┌──
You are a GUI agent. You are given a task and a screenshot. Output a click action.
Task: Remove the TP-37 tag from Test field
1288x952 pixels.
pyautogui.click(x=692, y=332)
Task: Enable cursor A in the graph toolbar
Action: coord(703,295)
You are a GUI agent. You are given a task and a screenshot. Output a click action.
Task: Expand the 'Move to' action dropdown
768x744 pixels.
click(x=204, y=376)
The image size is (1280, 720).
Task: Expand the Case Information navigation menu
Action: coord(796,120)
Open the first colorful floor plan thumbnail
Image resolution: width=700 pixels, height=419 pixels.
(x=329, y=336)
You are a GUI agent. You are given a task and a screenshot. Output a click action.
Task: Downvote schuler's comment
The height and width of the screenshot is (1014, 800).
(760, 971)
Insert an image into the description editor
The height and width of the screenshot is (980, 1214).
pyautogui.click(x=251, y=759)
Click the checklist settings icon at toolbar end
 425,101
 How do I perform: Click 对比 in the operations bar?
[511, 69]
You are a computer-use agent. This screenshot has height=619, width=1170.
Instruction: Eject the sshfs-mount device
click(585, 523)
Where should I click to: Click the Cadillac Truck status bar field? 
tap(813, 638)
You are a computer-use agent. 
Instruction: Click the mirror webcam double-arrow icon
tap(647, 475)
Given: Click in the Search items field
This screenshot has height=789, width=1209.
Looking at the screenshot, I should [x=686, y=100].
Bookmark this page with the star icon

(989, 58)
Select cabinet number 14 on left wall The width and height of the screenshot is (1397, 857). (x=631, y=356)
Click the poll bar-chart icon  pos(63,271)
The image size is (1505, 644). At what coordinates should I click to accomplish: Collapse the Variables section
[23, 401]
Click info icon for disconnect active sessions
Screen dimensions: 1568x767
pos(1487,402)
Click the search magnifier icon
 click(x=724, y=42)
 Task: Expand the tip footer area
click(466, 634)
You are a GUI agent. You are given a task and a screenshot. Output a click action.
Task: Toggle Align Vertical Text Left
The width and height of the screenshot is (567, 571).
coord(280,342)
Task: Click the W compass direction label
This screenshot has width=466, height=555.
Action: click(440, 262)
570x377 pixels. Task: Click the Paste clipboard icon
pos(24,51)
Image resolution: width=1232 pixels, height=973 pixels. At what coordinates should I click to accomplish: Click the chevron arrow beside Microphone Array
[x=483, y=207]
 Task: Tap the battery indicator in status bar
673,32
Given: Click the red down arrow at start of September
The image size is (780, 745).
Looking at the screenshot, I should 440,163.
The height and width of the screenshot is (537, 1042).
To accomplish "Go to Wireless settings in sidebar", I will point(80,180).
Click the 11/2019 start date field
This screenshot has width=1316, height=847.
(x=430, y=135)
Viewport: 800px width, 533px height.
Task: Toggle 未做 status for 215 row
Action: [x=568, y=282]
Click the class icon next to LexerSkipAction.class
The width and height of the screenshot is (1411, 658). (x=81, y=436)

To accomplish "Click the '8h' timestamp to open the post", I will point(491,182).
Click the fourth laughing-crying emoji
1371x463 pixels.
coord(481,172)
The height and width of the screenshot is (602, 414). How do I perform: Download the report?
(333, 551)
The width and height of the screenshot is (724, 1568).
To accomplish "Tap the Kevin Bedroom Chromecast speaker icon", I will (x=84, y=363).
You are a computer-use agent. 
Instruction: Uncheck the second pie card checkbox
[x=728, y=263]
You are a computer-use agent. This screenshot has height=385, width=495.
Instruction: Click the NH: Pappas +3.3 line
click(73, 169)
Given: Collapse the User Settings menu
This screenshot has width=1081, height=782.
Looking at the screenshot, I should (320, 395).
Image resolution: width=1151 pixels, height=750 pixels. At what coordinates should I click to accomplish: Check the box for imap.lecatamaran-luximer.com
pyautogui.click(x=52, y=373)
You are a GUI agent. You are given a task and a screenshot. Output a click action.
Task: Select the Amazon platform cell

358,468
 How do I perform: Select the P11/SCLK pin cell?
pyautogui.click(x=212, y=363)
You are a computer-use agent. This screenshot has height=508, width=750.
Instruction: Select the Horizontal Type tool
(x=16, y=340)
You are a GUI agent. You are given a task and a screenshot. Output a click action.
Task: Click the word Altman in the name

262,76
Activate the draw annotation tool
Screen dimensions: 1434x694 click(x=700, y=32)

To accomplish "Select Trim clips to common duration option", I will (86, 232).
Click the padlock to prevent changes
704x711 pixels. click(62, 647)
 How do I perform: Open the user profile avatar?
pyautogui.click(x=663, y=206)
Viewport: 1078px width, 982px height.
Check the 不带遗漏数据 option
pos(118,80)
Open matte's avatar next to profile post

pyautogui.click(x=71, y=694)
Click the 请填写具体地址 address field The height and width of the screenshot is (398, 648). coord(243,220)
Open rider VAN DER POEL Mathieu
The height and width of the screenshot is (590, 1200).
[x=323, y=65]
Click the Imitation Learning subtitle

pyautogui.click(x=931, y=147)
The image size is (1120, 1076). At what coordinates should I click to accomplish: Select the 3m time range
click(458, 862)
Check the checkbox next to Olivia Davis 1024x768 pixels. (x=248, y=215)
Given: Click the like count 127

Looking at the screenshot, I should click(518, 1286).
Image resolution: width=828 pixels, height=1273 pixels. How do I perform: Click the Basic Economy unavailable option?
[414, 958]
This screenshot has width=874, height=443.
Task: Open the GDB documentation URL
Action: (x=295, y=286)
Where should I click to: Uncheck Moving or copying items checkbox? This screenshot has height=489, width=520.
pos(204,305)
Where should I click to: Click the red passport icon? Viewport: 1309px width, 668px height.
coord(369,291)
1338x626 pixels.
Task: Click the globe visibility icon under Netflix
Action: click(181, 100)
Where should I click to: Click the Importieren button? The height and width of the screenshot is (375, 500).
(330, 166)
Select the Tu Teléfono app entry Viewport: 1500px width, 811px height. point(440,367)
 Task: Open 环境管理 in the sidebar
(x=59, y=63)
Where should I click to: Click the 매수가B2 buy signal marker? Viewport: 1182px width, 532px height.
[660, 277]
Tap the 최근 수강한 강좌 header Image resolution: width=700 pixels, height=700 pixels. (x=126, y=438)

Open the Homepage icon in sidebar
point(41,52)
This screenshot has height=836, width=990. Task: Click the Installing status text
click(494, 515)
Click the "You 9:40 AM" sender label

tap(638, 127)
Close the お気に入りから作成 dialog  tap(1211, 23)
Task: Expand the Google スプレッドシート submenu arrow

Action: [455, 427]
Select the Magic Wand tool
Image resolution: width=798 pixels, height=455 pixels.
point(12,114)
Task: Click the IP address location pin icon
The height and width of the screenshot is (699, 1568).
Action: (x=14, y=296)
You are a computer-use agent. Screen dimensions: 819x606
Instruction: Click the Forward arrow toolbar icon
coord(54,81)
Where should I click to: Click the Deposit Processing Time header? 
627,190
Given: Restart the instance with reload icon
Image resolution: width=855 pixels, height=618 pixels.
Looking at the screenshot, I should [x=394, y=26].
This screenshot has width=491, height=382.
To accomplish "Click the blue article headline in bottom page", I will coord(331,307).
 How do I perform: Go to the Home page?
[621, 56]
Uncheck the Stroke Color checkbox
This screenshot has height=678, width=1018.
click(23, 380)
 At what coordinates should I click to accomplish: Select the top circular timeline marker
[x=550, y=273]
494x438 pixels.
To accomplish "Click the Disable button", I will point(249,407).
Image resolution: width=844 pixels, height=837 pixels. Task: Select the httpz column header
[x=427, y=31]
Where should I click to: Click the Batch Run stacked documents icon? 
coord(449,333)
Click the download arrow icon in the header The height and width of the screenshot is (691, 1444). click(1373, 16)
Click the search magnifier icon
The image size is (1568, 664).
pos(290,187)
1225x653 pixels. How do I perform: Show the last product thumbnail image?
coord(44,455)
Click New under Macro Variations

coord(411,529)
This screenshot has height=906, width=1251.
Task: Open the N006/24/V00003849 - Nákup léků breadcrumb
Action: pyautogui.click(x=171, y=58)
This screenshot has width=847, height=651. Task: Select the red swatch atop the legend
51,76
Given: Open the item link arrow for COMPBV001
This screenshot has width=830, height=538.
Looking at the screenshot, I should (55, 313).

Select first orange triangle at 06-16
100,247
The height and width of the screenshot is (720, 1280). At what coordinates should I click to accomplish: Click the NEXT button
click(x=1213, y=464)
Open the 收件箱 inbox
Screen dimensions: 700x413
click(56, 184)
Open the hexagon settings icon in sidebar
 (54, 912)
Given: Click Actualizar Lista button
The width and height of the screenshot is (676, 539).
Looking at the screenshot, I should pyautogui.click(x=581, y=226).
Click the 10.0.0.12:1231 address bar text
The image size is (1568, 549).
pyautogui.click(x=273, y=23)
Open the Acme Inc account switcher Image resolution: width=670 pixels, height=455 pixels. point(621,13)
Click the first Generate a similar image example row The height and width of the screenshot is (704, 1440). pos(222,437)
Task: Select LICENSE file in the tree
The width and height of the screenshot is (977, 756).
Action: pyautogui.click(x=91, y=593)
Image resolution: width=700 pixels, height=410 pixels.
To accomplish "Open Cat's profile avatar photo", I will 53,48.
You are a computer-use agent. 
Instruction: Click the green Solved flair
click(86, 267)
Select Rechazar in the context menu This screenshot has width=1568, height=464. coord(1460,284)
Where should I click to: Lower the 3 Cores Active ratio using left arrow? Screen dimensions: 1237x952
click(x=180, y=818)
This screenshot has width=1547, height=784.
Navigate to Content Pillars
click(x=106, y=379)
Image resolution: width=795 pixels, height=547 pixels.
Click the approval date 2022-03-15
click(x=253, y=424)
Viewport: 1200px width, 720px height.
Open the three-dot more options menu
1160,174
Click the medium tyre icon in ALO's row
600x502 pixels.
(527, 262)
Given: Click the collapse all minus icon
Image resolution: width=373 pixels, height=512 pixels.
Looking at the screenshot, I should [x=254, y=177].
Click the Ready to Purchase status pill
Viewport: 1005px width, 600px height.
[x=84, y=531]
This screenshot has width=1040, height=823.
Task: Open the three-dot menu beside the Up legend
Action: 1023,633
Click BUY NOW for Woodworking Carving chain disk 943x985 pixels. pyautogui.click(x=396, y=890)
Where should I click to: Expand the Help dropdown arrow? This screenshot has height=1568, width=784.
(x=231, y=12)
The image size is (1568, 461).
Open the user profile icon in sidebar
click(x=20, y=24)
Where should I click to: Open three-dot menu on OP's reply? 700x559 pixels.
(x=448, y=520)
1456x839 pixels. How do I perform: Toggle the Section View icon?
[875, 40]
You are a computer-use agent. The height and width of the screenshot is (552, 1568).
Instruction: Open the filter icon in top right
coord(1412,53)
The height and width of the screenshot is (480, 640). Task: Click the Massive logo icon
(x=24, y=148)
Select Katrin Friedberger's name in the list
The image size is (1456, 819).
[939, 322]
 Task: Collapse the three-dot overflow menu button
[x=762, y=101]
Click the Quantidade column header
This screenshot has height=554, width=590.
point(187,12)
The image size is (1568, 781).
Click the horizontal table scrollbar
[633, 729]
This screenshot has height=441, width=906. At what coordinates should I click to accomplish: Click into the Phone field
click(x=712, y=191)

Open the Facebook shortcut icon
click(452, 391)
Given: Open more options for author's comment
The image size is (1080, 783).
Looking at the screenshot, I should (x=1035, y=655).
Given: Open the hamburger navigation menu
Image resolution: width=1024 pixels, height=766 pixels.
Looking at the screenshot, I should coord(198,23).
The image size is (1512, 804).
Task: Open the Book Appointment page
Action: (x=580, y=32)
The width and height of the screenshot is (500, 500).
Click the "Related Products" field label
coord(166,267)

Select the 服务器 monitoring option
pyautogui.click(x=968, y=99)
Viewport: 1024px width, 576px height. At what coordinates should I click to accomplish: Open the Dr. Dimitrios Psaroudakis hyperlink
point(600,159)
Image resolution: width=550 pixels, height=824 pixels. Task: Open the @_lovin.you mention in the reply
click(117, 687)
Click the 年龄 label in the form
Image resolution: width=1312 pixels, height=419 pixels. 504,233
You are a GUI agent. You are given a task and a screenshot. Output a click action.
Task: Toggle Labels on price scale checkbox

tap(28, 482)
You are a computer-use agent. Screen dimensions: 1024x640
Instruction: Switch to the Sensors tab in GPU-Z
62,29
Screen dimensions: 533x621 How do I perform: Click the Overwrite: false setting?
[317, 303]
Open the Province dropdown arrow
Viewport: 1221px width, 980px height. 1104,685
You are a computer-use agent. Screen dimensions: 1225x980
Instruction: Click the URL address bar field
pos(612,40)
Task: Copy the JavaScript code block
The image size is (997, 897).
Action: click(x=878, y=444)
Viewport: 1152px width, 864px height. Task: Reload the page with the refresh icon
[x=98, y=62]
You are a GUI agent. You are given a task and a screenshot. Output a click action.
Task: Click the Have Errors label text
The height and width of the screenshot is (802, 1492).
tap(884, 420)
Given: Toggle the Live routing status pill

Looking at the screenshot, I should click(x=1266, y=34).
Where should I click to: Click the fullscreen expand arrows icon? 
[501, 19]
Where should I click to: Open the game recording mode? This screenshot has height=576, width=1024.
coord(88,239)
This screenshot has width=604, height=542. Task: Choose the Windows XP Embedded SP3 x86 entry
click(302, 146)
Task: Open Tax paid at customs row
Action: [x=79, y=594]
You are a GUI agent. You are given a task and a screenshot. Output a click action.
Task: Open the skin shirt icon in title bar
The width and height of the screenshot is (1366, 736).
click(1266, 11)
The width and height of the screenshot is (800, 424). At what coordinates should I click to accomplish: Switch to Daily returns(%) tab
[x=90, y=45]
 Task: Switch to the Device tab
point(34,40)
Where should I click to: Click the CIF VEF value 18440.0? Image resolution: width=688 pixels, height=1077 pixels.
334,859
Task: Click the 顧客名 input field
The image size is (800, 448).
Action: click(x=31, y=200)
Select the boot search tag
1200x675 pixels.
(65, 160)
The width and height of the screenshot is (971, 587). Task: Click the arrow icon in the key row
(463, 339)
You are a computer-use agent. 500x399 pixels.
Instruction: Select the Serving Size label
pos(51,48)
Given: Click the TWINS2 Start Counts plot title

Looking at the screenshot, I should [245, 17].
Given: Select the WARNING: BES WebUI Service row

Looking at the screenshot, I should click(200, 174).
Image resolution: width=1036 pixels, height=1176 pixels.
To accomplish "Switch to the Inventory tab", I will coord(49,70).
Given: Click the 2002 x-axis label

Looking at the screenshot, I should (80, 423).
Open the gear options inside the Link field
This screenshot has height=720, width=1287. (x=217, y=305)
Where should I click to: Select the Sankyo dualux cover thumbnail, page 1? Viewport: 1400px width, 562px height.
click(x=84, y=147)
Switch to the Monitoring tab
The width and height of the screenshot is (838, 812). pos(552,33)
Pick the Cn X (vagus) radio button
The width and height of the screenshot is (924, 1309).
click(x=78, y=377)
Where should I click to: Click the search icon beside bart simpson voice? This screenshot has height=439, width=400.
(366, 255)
└──
EXERCISE DETAILS –
Take the lines above from the one containing "Select the Magic Wand tool" down to the one containing "Given: Open the item link arrow for COMPBV001", and transcribe them exactly, both ends included.

REPLY –
Select the Magic Wand tool
Image resolution: width=798 pixels, height=455 pixels.
point(12,114)
Task: Click the IP address location pin icon
The height and width of the screenshot is (699, 1568).
Action: (x=14, y=296)
You are a computer-use agent. Screen dimensions: 819x606
Instruction: Click the Forward arrow toolbar icon
coord(54,81)
Where should I click to: Click the Deposit Processing Time header? 
627,190
Given: Restart the instance with reload icon
Image resolution: width=855 pixels, height=618 pixels.
Looking at the screenshot, I should [x=394, y=26].
This screenshot has width=491, height=382.
To accomplish "Click the blue article headline in bottom page", I will coord(331,307).
 How do I perform: Go to the Home page?
[621, 56]
Uncheck the Stroke Color checkbox
This screenshot has height=678, width=1018.
click(23, 380)
 At what coordinates should I click to accomplish: Select the top circular timeline marker
[x=550, y=273]
494x438 pixels.
To accomplish "Click the Disable button", I will point(249,407).
Image resolution: width=844 pixels, height=837 pixels. Task: Select the httpz column header
[x=427, y=31]
Where should I click to: Click the Batch Run stacked documents icon? 
coord(449,333)
Click the download arrow icon in the header The height and width of the screenshot is (691, 1444). click(1373, 16)
Click the search magnifier icon
The image size is (1568, 664).
pos(290,187)
1225x653 pixels. How do I perform: Show the last product thumbnail image?
coord(44,455)
Click New under Macro Variations

coord(411,529)
This screenshot has height=906, width=1251.
Task: Open the N006/24/V00003849 - Nákup léků breadcrumb
Action: pyautogui.click(x=171, y=58)
This screenshot has width=847, height=651. Task: Select the red swatch atop the legend
51,76
Given: Open the item link arrow for COMPBV001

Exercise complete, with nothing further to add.